Sábado, 08 de Junho de 2019.

As Bachianas de Villa-Lobos

Fonte de uma energia inventiva excepcional que condensou a cultura musical de todo um continente durante a primeira metade do século XX, Heitor Villa-Lobos (1887-1959) é considerado “a figura criativa mais significativa na música clássica brasileira”. Villa-Lobos é autor de cerca de mil obras dos mais variados gêneros: concertos, sinfonias, suítes, quartetos de cordas, obras para instrumento solo (destaque para o piano e o violão), obras corais, além de inúmeros arranjos. Um conjunto de obras do compositor que merece especial atenção, no entanto, são as “Bachianas Brasileiras”.
Compreende por Bachianas Brasileiras uma série de composições escritas entre 1932 e 1945 inspiradas na obra do compositor alemão Johann Sebastian Bach (1685-1750). A motivação para compor as obras do ciclo, de acordo com o próprio Villa-Lobos, foram as semelhanças que encontrou entre as músicas folclóricas do sertão brasileiro com as obras de Bach.

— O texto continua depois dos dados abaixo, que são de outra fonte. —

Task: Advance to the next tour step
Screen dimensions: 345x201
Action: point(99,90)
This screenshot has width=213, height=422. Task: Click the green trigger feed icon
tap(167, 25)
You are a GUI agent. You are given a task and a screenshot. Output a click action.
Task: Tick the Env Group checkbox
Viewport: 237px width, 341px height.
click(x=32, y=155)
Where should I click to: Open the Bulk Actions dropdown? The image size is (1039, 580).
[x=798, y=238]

O contato de Villa-Lobos com a obra de Bach se deu ainda em sua infância. Foi com sua tia paterna – e primeira professora de piano – Maria Carolina Rangel (“Zezinha”), que o compositor se familiarizou com as peças de Bach.
Villa-Lobos, já adulto, empreendeu viagens pelo interior brasileiro, localizando, nos sertões, músicas que, em alguns aspectos, tinham afinidades com a obra de Bach.

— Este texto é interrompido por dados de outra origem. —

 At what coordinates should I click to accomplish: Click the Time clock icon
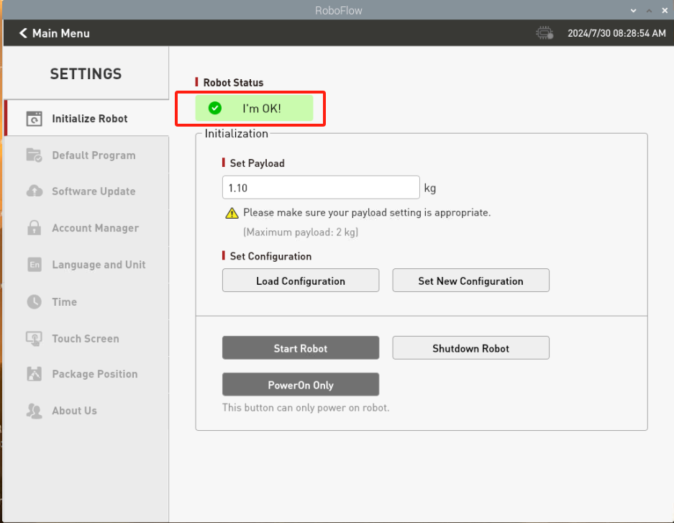pos(34,302)
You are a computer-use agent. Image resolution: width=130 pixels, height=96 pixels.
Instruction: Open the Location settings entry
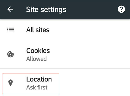(x=65, y=82)
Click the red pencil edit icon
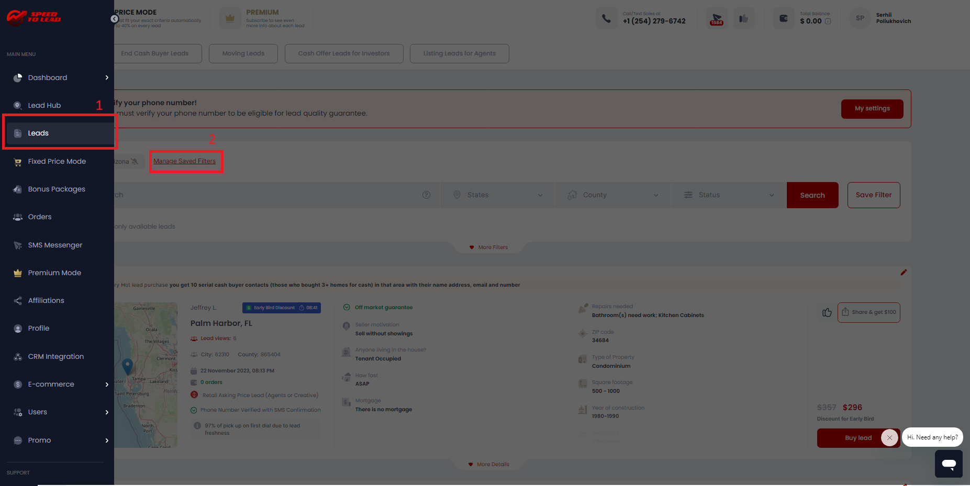 (904, 273)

As Bachianas Brasileiras compõem um conjunto de nove obras, cada qual com uma orquestração própria e número de movimentos distintos. Uma característica notável nas obras é que cada parte (movimento) recebe dupla denominação: uma “tradicional”, típica da música de concerto; e outra que remete às características da música popular.
As Bachianas mais famosas são a de Nº 2, que possui o célebre “O Trenzinho do Caipira” (também conhecido como “Toccata”, 4º movimento); Nº 4, com os movimentos “O Canto do Sertão” e “Dança/Miudinho” (2º e 4º movimentos respectivamente); e Nº 5, com a “Cantilena” (1º movimento). Deve-se observar que, no ano de 1975, o poeta e escritor Ferreira Gullar compôs uma letra para ser cantada juntamente com a melodia de “O Trenzinho do Caipira”.
Não foram só as “Bachianas Brasileiras” as obras de Villa-Lobos inspiradas em Bach. Seus Estudos e Prelúdios para violão encontram ecos na obra “O Cravo Bem Temperado”. Além disso, Villa-Lobos realizou diversos arranjos de muitas obras de Bach.